ABSTRACT
The SAR116 clade within the class Alphaproteobacteria represents one of the most abundant groups of heterotrophic bacteria inhabiting the surface of the ocean. The small number of cultured representatives of SAR116 (only two to date) is a major bottleneck that has prevented an in-depth study at the genomic level to understand the relationship between genome diversity and its role in the marine environment. In this study, we use all publicly available genomes to provide a genomic overview of the phylogeny, metabolism and biogeography within the SAR116 clade. This increased genomic diversity revealed has led to the discovery of two subclades of SAR116 that, despite having similar genome size (ca. 2.4 Mb) and coexist in the same environment, display different properties in their genomic make up. One represents a novel subclade for which no pure cultures have been isolated and is composed mainly of single-amplified genomes (SAGs). Genomes within this subclade showed convergent evolutionary trajectories with more streamlining features, such as low GC content (ca. 30%), short intergenic spacers (<22 bp) and strong purifying selection (low dN/dS). Besides, they were more abundant in metagenomic databases recruiting also at the deep chlorophyll maximum. Less abundant and restricted to the upper photic layers of the global ocean, the other subclade of SAR116, enriched in MAGs, accommodated the only two pure cultures. Genomic analysis suggested that both clades have a significant role in the sulfur cycle with differences in the way in which both clades can metabolize the dimethylsulfoniopropionate (DMSP).

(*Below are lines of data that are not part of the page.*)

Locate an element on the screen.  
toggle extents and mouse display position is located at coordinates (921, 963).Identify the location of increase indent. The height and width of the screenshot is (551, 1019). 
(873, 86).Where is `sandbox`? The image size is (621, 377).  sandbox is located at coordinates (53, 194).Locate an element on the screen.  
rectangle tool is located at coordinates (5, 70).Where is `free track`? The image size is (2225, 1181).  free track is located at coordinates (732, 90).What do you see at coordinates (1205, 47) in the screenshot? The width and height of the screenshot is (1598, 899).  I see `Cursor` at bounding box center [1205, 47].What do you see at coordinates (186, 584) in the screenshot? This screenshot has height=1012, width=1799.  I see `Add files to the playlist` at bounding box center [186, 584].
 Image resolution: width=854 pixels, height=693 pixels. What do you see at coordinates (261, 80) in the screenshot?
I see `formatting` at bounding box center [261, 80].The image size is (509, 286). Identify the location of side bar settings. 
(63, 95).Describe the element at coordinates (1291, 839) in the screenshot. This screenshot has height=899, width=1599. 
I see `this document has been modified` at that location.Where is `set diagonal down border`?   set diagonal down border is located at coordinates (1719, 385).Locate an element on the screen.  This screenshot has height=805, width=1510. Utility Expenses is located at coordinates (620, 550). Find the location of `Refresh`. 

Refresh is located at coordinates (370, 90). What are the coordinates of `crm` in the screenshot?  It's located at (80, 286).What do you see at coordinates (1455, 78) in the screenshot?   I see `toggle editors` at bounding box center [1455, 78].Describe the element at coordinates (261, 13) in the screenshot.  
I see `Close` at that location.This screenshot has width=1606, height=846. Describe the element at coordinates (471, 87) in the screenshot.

IMPORTANCE SAR116 clade of Alphaproteobacteria is an ubiquitous group of heterotrophic bacteria inhabiting the surface of the ocean, but the information about their ecology and population genomic diversity is scarce due to the difficulty of getting pure culture isolates. The combination of single-cell genomics and metagenomics has become an alternative approach to study this kind of microbes. Our results expand the understanding of the genomic diversity, distribution, and lifestyles within this clade and provide evidence of different evolutionary trajectories in the genome make-up of the two subclades that could serve to understand how evolutionary pressure can drive different adaptations to the same environment. Therefore, the SAR116 clade represents an ideal model organism for the study of the evolutionary streamlining of genomes in microbes that have relatively close relatedness to each other.